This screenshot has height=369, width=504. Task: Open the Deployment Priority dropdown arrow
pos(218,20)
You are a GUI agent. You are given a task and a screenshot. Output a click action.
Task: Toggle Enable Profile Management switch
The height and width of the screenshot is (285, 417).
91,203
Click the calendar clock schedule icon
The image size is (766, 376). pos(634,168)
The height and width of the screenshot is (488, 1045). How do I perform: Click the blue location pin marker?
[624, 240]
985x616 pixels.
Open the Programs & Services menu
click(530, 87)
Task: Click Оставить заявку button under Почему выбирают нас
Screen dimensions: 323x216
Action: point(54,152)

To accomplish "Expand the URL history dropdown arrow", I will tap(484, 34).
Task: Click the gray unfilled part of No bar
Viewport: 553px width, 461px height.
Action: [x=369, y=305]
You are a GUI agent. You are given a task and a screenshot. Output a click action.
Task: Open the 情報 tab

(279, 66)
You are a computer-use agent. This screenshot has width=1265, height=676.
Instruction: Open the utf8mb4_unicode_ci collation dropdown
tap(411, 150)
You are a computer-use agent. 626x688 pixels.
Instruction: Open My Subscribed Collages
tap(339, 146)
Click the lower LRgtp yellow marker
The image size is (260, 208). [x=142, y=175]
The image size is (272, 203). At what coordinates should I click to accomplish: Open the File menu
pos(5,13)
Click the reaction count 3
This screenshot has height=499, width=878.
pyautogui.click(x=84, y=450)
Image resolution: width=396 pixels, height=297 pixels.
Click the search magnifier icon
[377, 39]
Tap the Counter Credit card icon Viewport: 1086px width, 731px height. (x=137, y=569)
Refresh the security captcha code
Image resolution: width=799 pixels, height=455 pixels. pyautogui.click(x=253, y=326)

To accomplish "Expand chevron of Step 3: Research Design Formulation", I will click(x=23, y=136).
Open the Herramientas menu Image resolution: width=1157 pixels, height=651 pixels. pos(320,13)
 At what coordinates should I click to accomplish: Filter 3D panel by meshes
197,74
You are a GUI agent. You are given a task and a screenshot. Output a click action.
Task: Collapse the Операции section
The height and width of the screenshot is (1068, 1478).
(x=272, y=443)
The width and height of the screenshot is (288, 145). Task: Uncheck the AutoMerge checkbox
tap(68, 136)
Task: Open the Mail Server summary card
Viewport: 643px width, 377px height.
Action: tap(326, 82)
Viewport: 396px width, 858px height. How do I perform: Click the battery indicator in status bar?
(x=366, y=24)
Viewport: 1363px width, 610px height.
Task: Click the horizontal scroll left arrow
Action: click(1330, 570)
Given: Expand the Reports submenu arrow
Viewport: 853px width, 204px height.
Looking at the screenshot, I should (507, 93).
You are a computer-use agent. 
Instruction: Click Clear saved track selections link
....
* [Task goal] Give again exactly, and only, the lines above starting at the one with "The height and width of the screenshot is (488, 1045)." and ending at the one with "Image resolution: width=396".

* [Written answer]
The height and width of the screenshot is (488, 1045). How do I perform: Click the blue location pin marker?
[624, 240]
985x616 pixels.
Open the Programs & Services menu
click(530, 87)
Task: Click Оставить заявку button under Почему выбирают нас
Screen dimensions: 323x216
Action: point(54,152)

To accomplish "Expand the URL history dropdown arrow", I will tap(484, 34).
Task: Click the gray unfilled part of No bar
Viewport: 553px width, 461px height.
Action: [x=369, y=305]
You are a GUI agent. You are given a task and a screenshot. Output a click action.
Task: Open the 情報 tab

(279, 66)
You are a computer-use agent. This screenshot has width=1265, height=676.
Instruction: Open the utf8mb4_unicode_ci collation dropdown
tap(411, 150)
You are a computer-use agent. 626x688 pixels.
Instruction: Open My Subscribed Collages
tap(339, 146)
Click the lower LRgtp yellow marker
The image size is (260, 208). [x=142, y=175]
The image size is (272, 203). At what coordinates should I click to accomplish: Open the File menu
pos(5,13)
Click the reaction count 3
This screenshot has height=499, width=878.
pyautogui.click(x=84, y=450)
Image resolution: width=396 pixels, height=297 pixels.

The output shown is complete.